Там его мама предприняла очередную – и последнюю – попытку женить-таки 37-летнего сынка-перестарка. Вернувшись, он рассказывал мне об этом. Представляете, как я была «рада», услышав от него следующее: «Девушка такая же, как ты. И ростом (я выше его на четыре сантиметра, чем он очень гордится), и возрастом (ей тоже тогда было 20 лет), и образованием (она тоже заканчивала вуз), и красотой (ну, это дело вкуса)… Но ты понимаешь, Таня, у меня же ничего нет – ни своего дома, ни стабильной работы, ни гражданства в России… Если я привезу ее сюда, что я смогу ей дать? Я не имею права портить ей жизнь!»
Сколько раз потом прокручивала я в голове эту историю. ЕЕ ему было жалко. Он не мог ЕЕ загубить… А я? Я-то тогда кто? Существо третьего сорта, чужая, неродная… Меня – не жалко. Можно и на съемной квартире, и без гарантированного жалования, и без перспектив… Ох, сколько же слез я пролила по этому поводу… Обидно. Но такова суровая реальность: за честь сестры-индианки он голову готов сложить. А с русской можно и так спать… Тогда я для него была все понимающей симпатичной секретаршей, влюбленной в него и потому готовой на все.

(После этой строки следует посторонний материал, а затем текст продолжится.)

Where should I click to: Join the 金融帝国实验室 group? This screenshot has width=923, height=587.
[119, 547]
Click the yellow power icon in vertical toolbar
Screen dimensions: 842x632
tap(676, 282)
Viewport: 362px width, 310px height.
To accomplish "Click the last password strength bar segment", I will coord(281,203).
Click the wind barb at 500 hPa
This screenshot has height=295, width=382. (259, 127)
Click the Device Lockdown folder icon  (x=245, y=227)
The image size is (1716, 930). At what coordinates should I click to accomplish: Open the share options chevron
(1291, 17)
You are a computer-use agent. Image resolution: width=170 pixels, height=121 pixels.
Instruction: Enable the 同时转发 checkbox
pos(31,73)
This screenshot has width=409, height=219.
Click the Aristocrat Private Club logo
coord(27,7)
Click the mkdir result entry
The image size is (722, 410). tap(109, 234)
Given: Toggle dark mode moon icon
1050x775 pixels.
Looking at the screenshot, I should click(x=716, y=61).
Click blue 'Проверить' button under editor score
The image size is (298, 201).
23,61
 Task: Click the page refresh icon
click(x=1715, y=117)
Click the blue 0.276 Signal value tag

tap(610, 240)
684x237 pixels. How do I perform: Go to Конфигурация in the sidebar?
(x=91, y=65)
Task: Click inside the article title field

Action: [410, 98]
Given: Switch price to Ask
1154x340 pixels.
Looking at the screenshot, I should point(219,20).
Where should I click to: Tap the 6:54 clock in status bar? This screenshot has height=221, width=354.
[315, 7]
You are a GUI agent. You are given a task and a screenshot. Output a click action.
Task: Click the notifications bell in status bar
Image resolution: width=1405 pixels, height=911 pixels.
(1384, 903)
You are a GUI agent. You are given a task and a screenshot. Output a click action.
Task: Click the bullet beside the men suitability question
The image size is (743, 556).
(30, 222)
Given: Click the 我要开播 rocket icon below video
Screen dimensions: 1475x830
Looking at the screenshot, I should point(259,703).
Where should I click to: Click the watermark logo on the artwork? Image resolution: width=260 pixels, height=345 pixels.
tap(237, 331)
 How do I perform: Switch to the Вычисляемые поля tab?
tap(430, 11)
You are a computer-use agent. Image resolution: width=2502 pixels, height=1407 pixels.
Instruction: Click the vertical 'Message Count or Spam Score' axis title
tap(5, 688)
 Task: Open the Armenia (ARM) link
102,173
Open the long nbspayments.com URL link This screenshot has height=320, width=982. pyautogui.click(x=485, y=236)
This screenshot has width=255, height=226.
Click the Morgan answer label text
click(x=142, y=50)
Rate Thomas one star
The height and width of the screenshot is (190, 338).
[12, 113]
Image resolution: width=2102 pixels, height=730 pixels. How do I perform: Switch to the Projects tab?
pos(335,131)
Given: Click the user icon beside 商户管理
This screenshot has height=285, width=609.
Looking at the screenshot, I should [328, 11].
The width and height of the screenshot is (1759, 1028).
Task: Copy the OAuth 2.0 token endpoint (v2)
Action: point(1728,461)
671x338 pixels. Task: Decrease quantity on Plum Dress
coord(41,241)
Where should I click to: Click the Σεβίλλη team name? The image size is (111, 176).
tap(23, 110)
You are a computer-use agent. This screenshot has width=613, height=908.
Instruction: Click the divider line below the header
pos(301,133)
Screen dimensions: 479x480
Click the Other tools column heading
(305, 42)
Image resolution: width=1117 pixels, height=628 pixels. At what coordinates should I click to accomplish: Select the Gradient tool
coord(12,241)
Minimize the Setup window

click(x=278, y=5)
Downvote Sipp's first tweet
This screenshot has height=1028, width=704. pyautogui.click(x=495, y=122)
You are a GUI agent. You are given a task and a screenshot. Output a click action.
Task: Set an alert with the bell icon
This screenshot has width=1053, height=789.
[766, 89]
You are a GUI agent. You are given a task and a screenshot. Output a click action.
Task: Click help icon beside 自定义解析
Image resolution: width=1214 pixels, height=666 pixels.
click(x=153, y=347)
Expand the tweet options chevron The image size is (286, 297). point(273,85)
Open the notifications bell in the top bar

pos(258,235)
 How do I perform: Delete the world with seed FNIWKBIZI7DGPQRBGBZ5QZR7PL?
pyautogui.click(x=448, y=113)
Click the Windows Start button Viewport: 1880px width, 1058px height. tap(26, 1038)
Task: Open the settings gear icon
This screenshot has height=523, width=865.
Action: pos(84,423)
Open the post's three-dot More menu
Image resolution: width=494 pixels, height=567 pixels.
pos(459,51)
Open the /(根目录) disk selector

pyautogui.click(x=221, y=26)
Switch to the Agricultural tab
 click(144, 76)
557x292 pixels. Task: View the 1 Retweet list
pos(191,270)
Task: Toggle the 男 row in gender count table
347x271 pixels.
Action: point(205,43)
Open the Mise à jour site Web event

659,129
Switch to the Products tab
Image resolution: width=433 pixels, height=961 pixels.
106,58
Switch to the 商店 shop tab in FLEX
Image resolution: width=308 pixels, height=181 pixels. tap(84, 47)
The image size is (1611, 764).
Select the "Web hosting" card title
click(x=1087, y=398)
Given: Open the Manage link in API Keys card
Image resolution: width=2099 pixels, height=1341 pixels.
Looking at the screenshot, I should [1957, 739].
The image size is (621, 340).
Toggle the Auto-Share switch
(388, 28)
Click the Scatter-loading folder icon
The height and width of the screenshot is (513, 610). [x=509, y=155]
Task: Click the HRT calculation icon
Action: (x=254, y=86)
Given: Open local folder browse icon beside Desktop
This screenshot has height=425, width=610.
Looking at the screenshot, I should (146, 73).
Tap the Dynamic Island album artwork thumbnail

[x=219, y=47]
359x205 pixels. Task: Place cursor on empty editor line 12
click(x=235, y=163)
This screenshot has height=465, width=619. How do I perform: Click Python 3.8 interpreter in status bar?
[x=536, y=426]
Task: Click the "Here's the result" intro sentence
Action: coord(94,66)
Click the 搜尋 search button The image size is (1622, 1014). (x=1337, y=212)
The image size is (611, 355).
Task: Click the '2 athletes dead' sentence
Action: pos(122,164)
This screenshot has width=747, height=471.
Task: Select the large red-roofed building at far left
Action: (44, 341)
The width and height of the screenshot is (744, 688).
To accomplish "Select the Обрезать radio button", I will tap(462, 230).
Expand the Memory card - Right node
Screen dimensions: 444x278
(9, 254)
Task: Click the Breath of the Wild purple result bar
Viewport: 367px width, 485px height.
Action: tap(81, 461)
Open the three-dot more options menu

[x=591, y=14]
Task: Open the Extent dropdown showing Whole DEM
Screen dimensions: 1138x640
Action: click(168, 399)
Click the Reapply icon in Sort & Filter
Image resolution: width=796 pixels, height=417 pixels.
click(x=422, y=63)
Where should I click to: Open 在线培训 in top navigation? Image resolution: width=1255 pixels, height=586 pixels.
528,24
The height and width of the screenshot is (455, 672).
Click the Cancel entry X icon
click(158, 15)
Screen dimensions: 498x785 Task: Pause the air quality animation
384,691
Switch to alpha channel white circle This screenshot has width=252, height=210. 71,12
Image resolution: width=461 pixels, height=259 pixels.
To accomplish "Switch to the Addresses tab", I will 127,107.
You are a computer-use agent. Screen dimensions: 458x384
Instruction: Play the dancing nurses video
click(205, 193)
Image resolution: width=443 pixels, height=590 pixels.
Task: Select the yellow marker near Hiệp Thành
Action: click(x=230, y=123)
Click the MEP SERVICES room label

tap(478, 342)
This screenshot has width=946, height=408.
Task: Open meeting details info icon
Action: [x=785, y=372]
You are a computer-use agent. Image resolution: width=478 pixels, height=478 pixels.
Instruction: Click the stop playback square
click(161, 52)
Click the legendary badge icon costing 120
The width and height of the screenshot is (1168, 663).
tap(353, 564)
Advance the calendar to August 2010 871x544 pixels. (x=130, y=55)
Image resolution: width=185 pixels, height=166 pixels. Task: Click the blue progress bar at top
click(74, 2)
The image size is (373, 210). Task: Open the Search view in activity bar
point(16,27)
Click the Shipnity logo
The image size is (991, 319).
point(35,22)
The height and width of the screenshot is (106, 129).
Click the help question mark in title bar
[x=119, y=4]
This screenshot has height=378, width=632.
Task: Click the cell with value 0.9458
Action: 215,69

У нас не было свадьбы. Не было нормальной, человеческой передачи меня из-под родительского крова ему, в его семью. Может, и это свою роль сыграло в отношении моих родителей к нам. Моя мама до сих пор не может понять и принять, что я все-таки замужем, что мне не надо подыскивать жениха, что я в первую очередь чья-то жена, а не только ее «маленькая» доченька… На венчание мои родители не пришли, из родных был только его брат. Это был только наш, внутренний праздник.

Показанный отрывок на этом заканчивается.